## PASSAGE FOR REVIEW
▬▬▬
Donald Trump used the coronavirus briefing yesterday to threaten Congress with adjournment unless the dozens of nominees for vacancies in the executive department are confirmed.
“The Senate should either fulfill its duty and vote on my nominees or it should formally adjourn so I can make recess appointments,” Trump said in a Rose Garden press conference. Many Trump nominees have been languishing in a no-man’s land between having been successfully vetted and Senate action. Trump wants the Senate to get off its duff and either hold hearings to approve nominees or schedule an up-or-down vote on them.
Lawmakers in both chambers are not expected to return to the Capitol until May 4 but both the House and Senate have been conducting pro forma sessions in the meantime. Those sessions prevent Trump from making recess appointments.
“The current practice of leaving town while conducting phony pro forma sessions is a dereliction of duty that the American people can not afford during this crisis,” he said. “It is a scam, what they do. It’s a scam. And everybody knows it and it’s been that way for a long time.”
▬▬▬
## AVAILABLE DATA

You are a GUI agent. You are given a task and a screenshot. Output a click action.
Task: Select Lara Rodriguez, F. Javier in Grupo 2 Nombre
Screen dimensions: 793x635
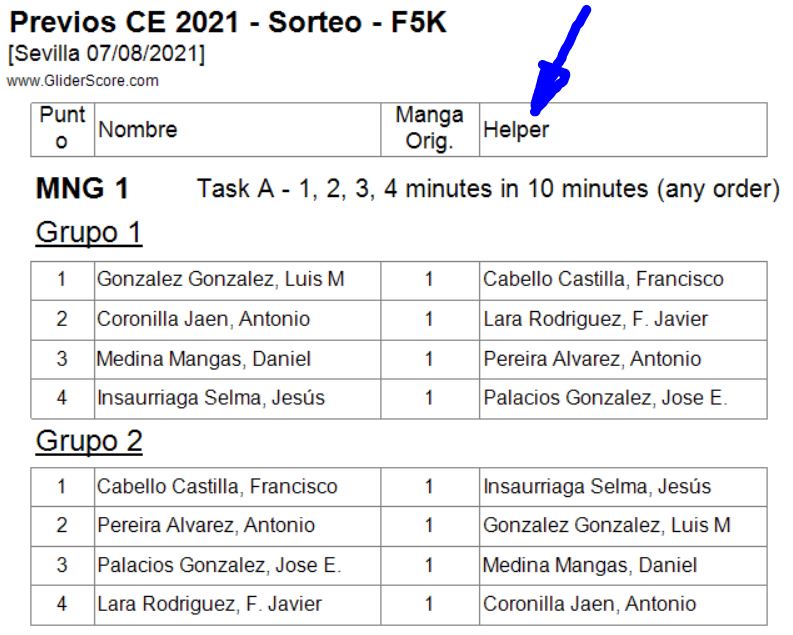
▬▬▬
## ACTIVITIES
• A. Swap "Lawmakers" for "Legislators" in everything from "Lawmakers in both" down to "making recess appointments." in the passage on Trump's adjournment threat, and write out that stretch again.
• B. Write the next part of the passage on Trump's adjournment threat, picking up after its last sentence.
The data is separate material from the passage on Trump's adjournment threat.

## WRITTEN RESPONSES
• A.
Legislators in both chambers are not expected to return to the Capitol until May 4 but both the House and Senate have been conducting pro forma sessions in the meantime. Those sessions prevent Trump from making recess appointments.

• B.
Republicans should be familiar with the “scam.” They pulled it numerous times during the Obama years to keep the president from confirming nominees.
But this is different, considering that Congress can’t meet in person because of virus restrictions. And within the next few days, the Senate is likely to vote on some kind of small business loan package that would include $250 billion for the loan program included in the $2 trillion bailout bill. That program is running out of money and needs an immediate infusion of cash.
But are Trump’s threats to force adjournment credible? Yes and no.
Article II, Section 3 of the Constitution grants Trump the power to “on extraordinary occasions, convene both Houses, or either of them, and in case of disagreement between them, with respect to the time of adjournment, he may adjourn them to such time as he shall think proper.”
That means that in order for the president to step in and dismiss both, the GOP-controlled Senate would have to adjourn while the Democrat-held House objected. Senate Democrats also have procedural tools to prevent the Senate from adjourning.
The National Constitution Center noted that “no President has ever exercised” the authority.
So, technically, he has the power but realistically, he won’t be able to exercise it.
Constitutional law professor Jonathan Turley warned the president against using the tactic.
The President just said that he may unilaterally adjourn Congress. This seems to be a reference to Article II, Section 3, which gives a president in “extraordinary occasions” to convene or adjourn the Houses. This power has never been used and should not be used now . . .
— Jonathan Turley (@JonathanTurley) April 15, 2020
Nevertheless, Trump’s threat may be what’s needed to get the ball rolling on confirming critical nominees.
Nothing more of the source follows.